Writer: George Bernard Shaw

Director: Paul Miller

Reviewer: Richard Maguire

The full title of Bernard Shaw’s 1909 comedy is Misalliance: A Debate in One Sitting, but the Orange Tree has wisely chosen to omit the subtitle of its latest production of lesser-known works by the Irish playwright. There is debate here, but this is a more light-hearted Shaw than we are used to, and his comedy is so broad at times that it’s often farcical.

Effete (‘overbred like one of those little dogs’) and aristocratic Bunny is staying at his fiancé’s family home so that his bride-to-be can get to know him better. He’s marrying beneath him, as Hypatia is the daughter of Johnny Tarleton, a new member of the burgeoning middle-class, who made his money in underwear.
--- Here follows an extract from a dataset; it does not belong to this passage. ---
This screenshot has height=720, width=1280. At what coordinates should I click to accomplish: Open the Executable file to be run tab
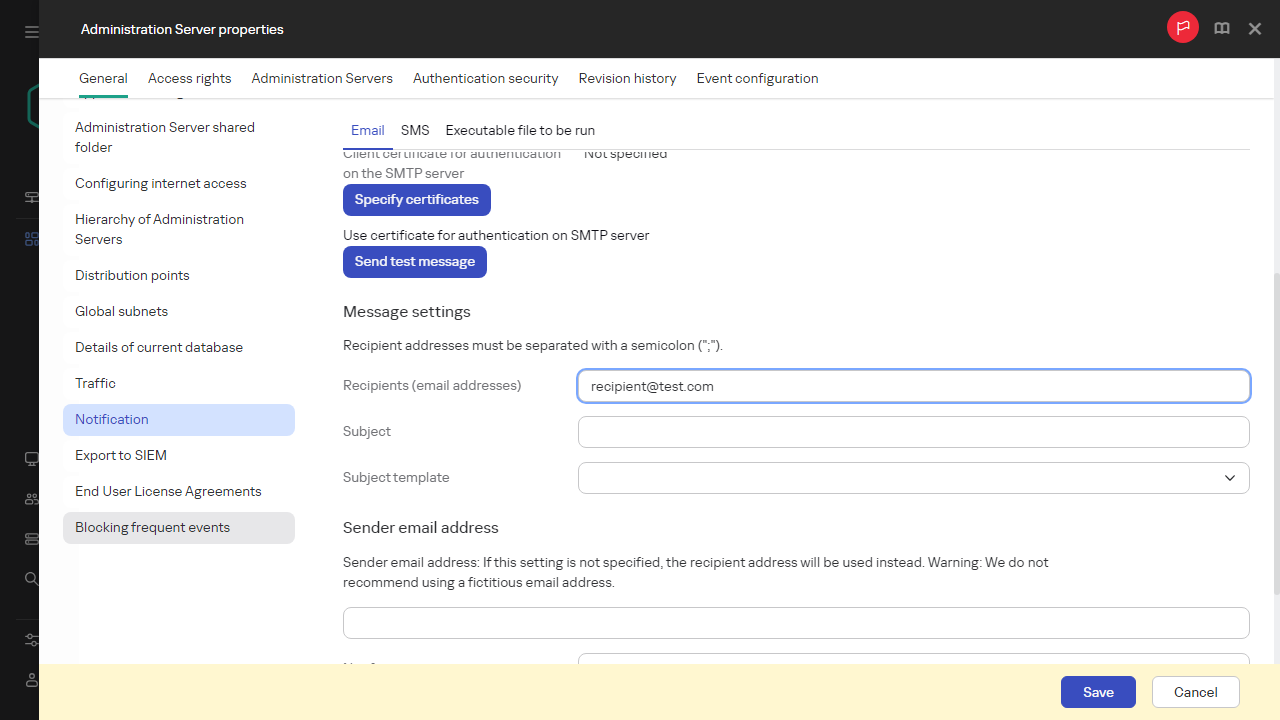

Hypatia doesn’t love Bunny, but sees the marriage as an escape from her dull life. She craves to be an active verb as an ‘active verb signifies to be, to do, or to suffer.’

Like most of Shaw’s works, this is a play about ideas, and indeed at one point becomes a play about a play of ideas when the characters debate the uses of literature. Perhaps there is too much talk in the first act; even Hypatia calls it ‘infernal cackle’ and she is desperate for something to happen and so it’s good news for her, and for the audience, when an aeroplane comes crashing out of the sky to put an end to all the talking.  When the two survivors enter the house, this drawing-room comedy becomes less predictable, and this anarchic direction is maintained in the second half.

Misalliance is a state-of-the-nation play, with Shaw throwing in as many issues that Edwardian society faced as he could; we have examinations of the gulf of understanding between parents and children, of the fear of those who breach traditional gender roles, of class conflict, of feminism, and the rise of socialism. There’s so much going on, thankfully very funny, that it’s easy to forget the marriage plot which holds the play together.

Paul Miller, the Orange Tree’s artistic director, and director of Shaw’s The Philanderer in 2016, and Widowers’ Houses in 2014, is not afraid to highlight Shaw’s humour and his cast have perfect comic timing. Marli Siu gives Hypatia some thoroughly modern spirit, confident and brash, and Lara Rossi excels as the proud Polish acrobat Lena, who has to shake off the sexual advances of most of the men. Rossi plays Lena as if she has dropped out of the future as well as the sky; unlike Hypatia, she doesn’t need a man to escape. Rhys Isaac-Jones is very funny as Bunny, but perhaps, ultimately there is too much arch affectation, too much camp, for him to be nothing more than a cypher of degeneracy, a fear that had plagued fin de siècle Europe. However, in the stage directions, Shaw suggests that Bunny is meant to be a ‘little exasperating’.

The set, designed by Laura Hopkins, is simple, as it needs to be when all nine actors are on stage, with just a few pieces of furniture on top of a smart carpet, representing the respectability of middle-class life. Miller ensures that sight lines for the audience are never compromised, always tricky at the Orange Tree, a theatre in the round, although perhaps some audience members aren’t quite able to see the fun Shaw has with a portable Turkish bath.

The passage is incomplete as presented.